Conçu pour soutenir les ambitions de l’Agence spatiale européenne (ESA) et du Centre national d’études spatiales (CNES), ce rover pèse 750 kilos. Il est optimisé pour être lancé par la fusée Ariane 6 en version lourde et déposé sur la Lune par l’alunisseur Argonaut.
Équipé d’un bras robotisé, Mona Luna peut effectuer des expériences scientifiques ou manipuler des charges allant jusqu’à 1.500 kilos. Il est capable de se déplacer de manière autonome, grâce à ses panneaux solaires et trois batteries, lui conférant une autonomie durant plusieurs nuits lunaires.

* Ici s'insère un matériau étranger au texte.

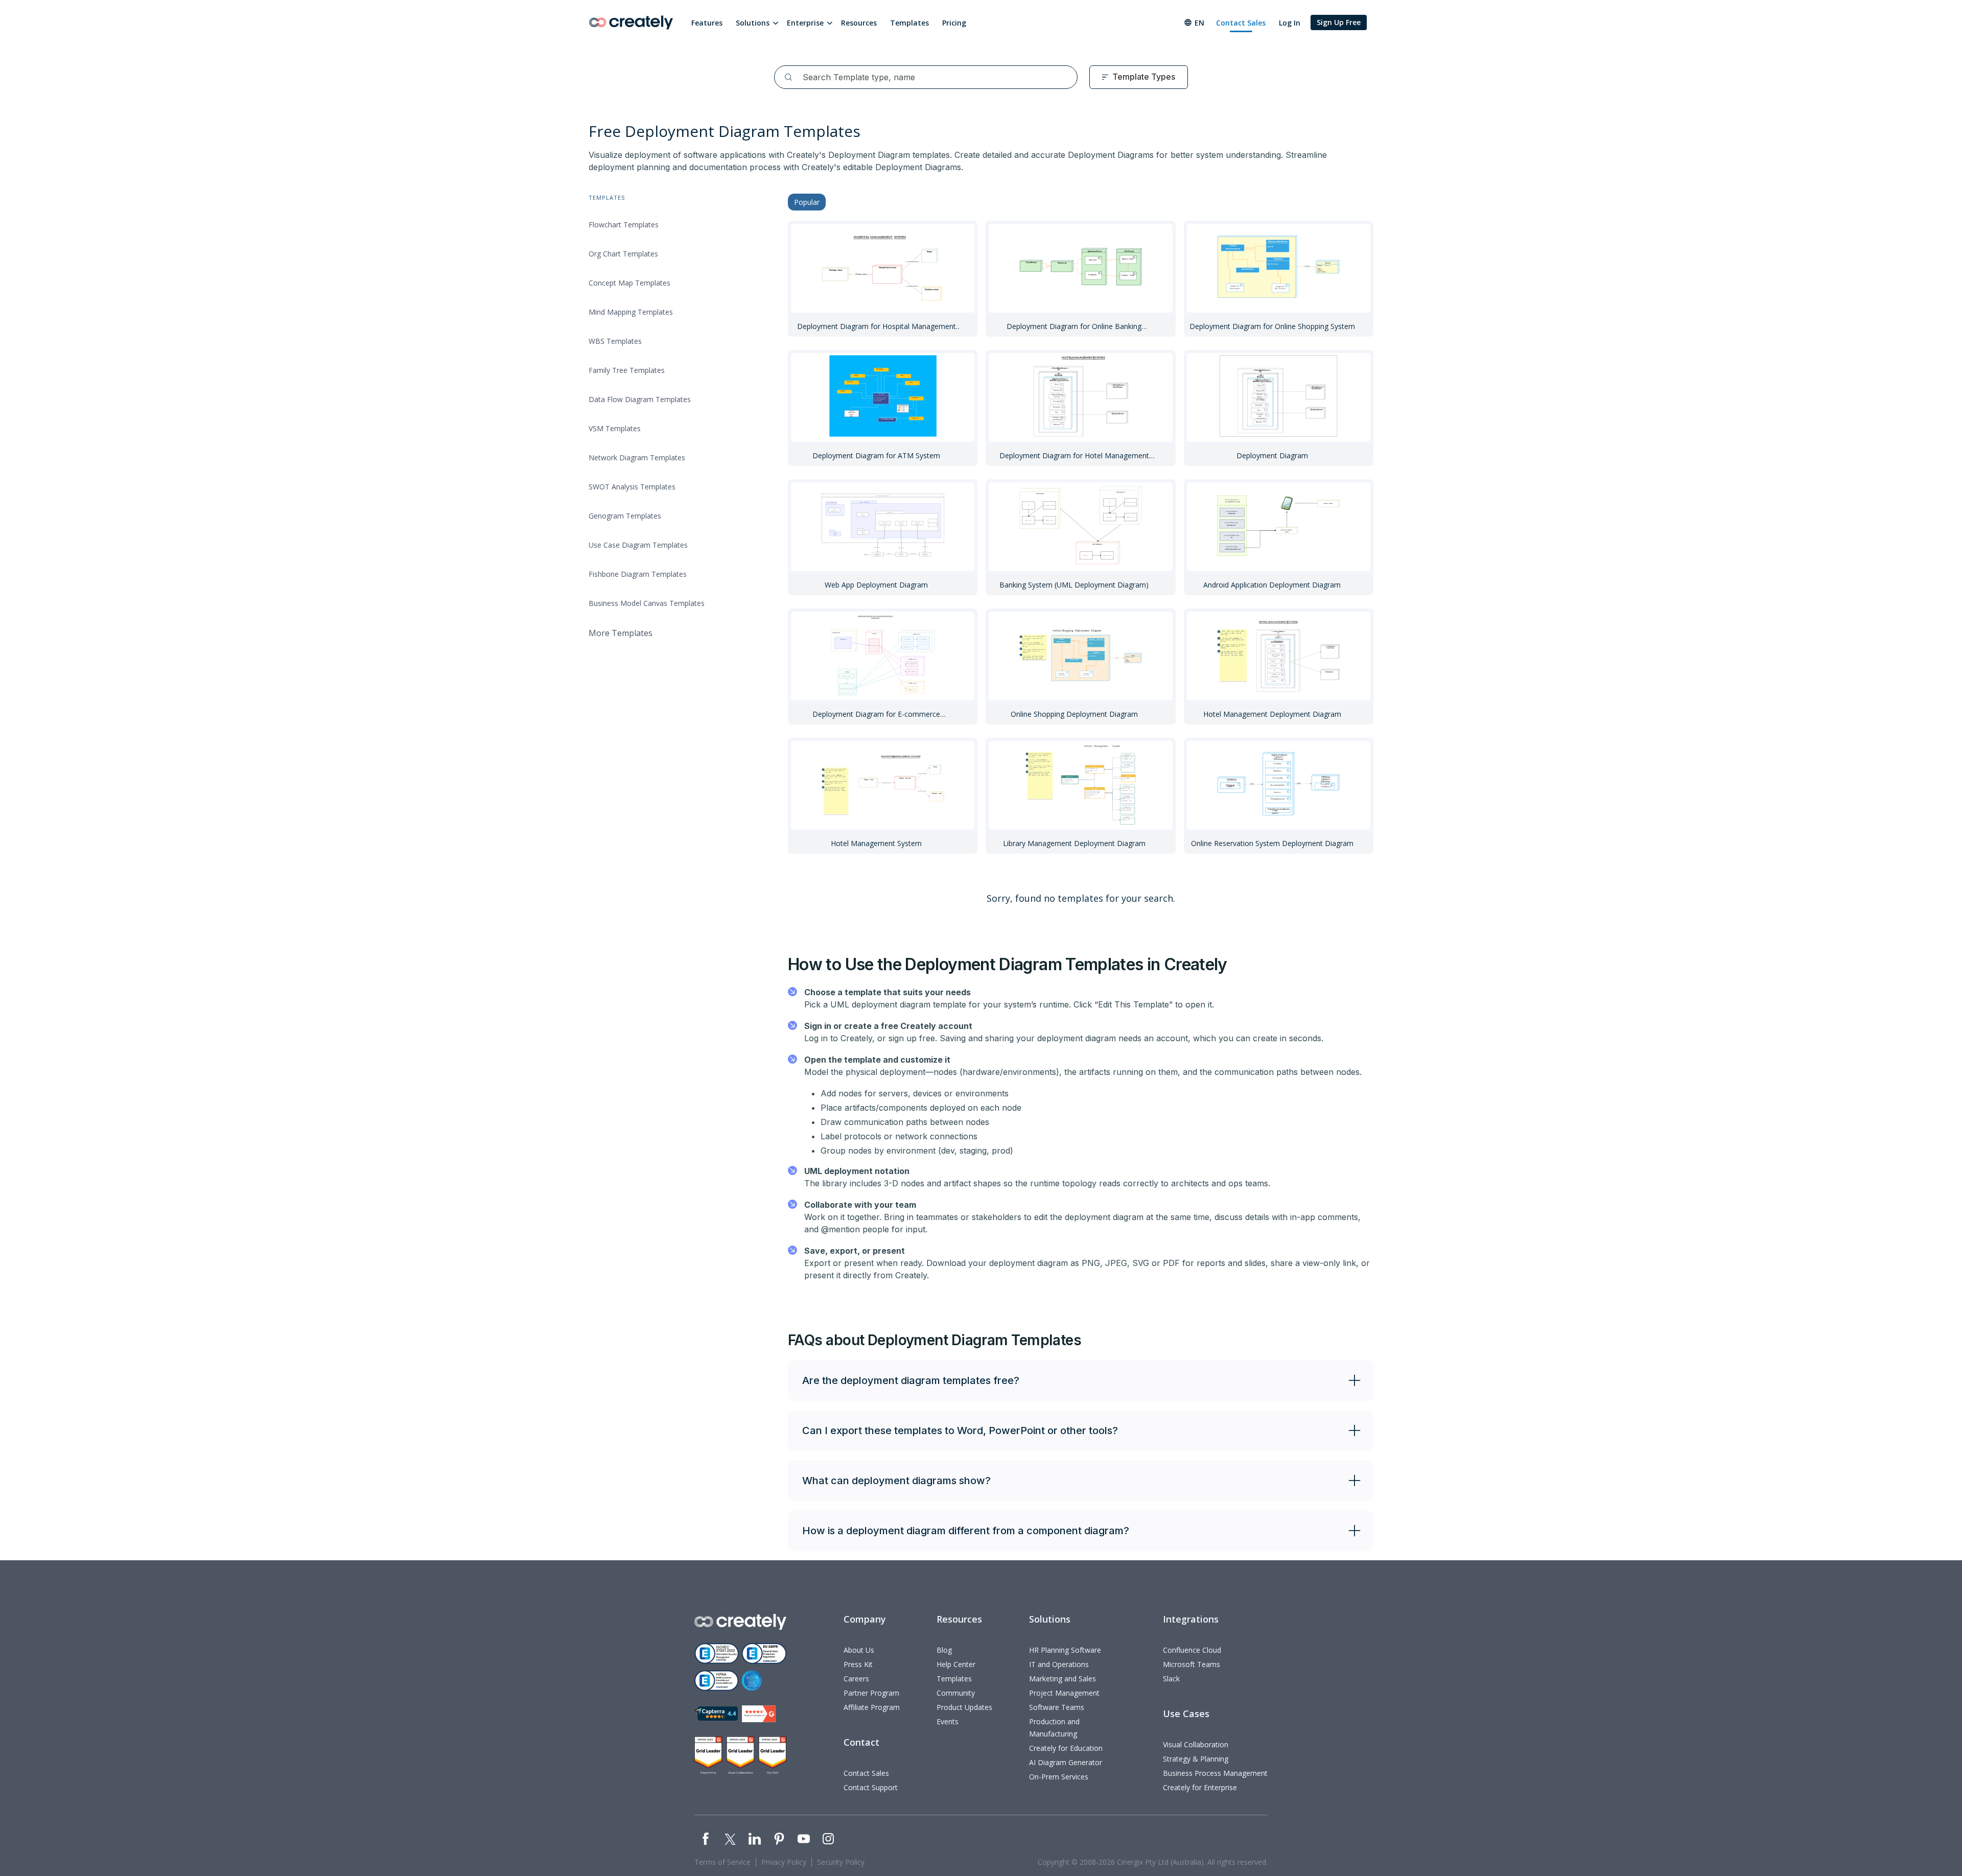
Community (956, 1693)
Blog (944, 1650)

Les nuits lunaires, qui durent chacune 14 jours terrestres, se caractérisent par des températures extrêmement basses, atteignant -190 °C. En cas d’urgence, Mona Luna pourra également transporter un astronaute en difficulté, offrant ainsi une option de secours sur la Lune.
Ce rover lunaire a pour ambition de devenir opérationnel avant 2030. Il peut atteindre une vitesse de 20 km/h et possède un châssis surélevé, lui permettant de surmonter efficacement des obstacles de 30 centimètres de hauteur ou de profondeur.

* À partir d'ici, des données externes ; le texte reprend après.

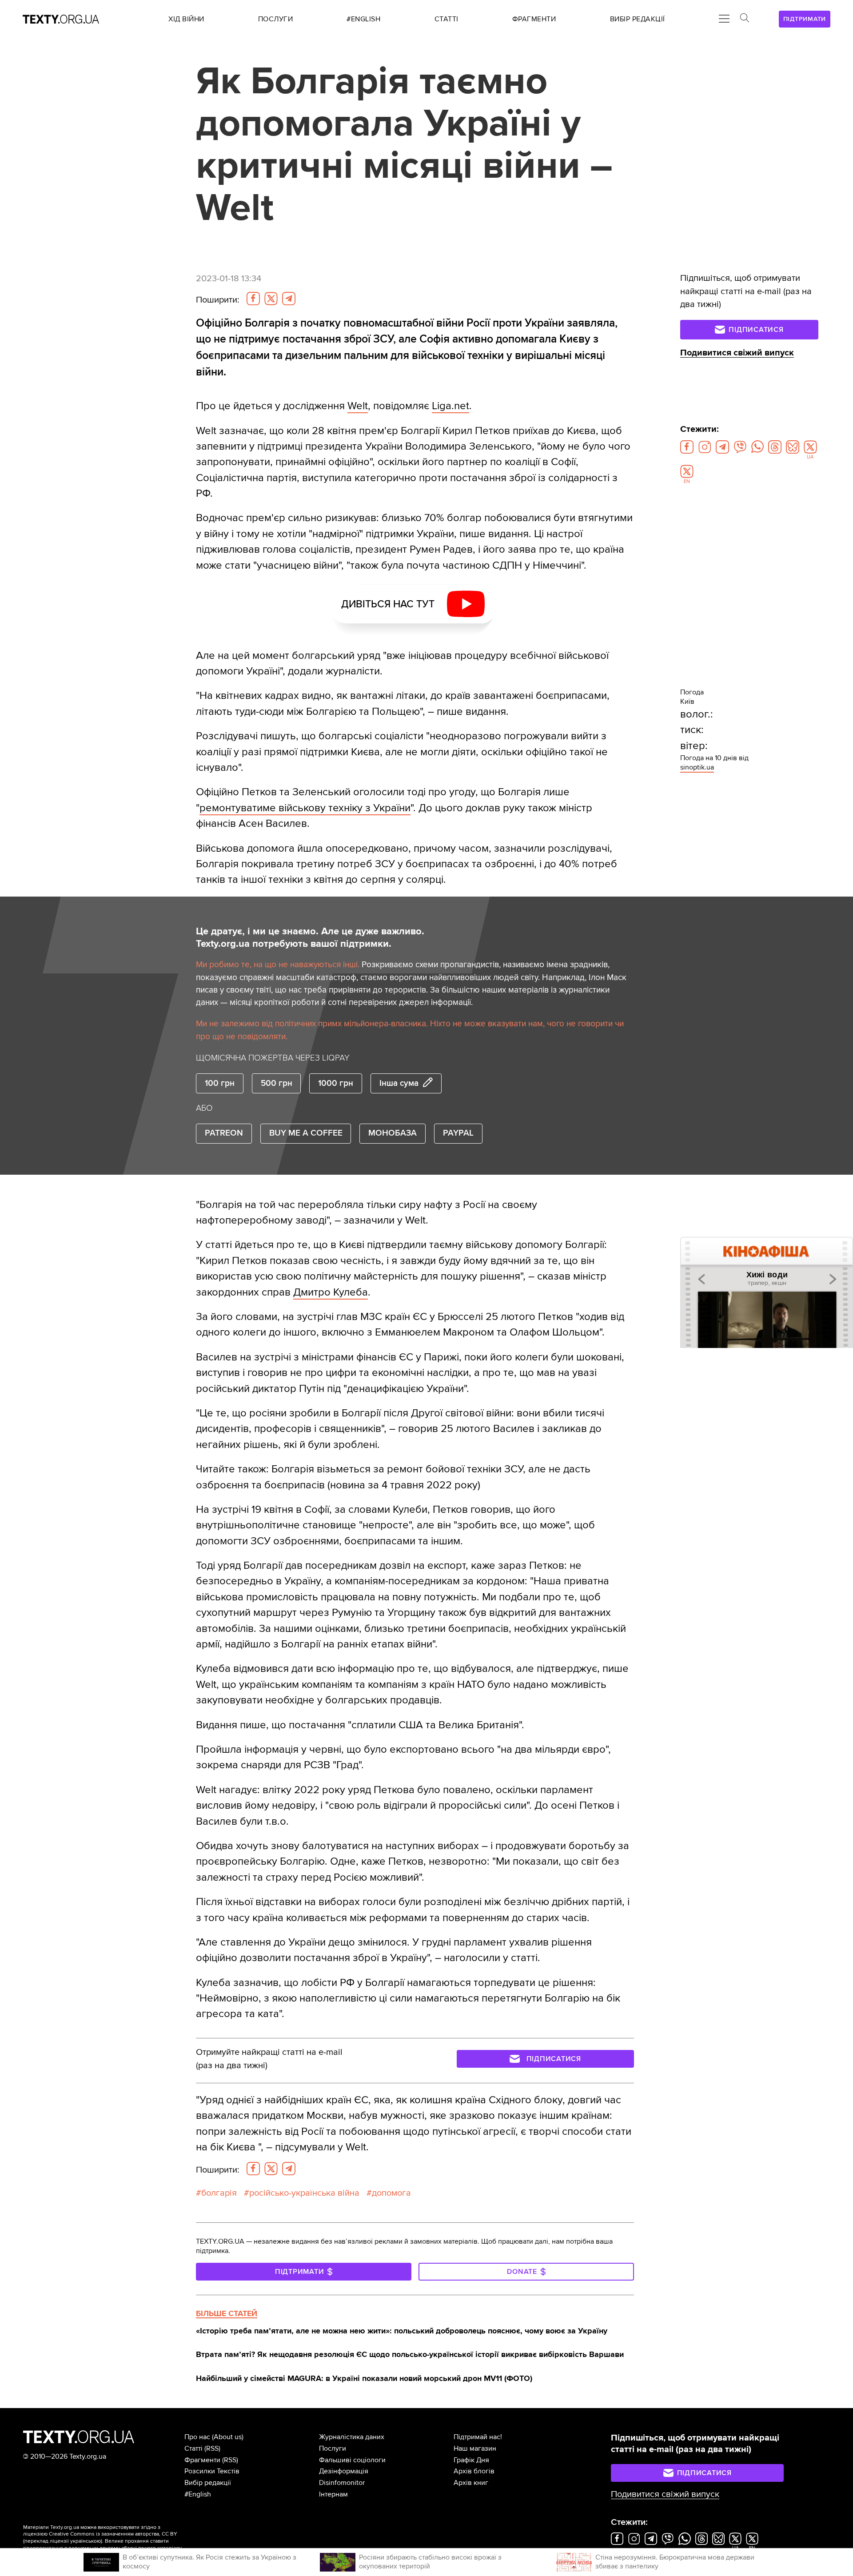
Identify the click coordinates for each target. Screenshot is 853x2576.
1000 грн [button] (335, 1083)
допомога (391, 2193)
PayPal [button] (458, 1133)
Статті (193, 2448)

Ses roues «hyper-déformables» sont également une innovation majeure. Le Dr. Antonio Delfino, directeur des affaires spatiales de Venturi Space, précise que Mona Luna est destiné à être «pleinement à disposition de l’ESA et des agences spatiales nationales européennes».
Gildo Pastor, président de Venturi Space, déclare : «Nous voulons bâtir, avec l’Europe, une autonomie pour l’exploration lunaire à la hauteur des enjeux scientifiques, économiques et stratégiques de demain». L’objectif est de renforcer la position de l’Europe dans l’exploration spatiale.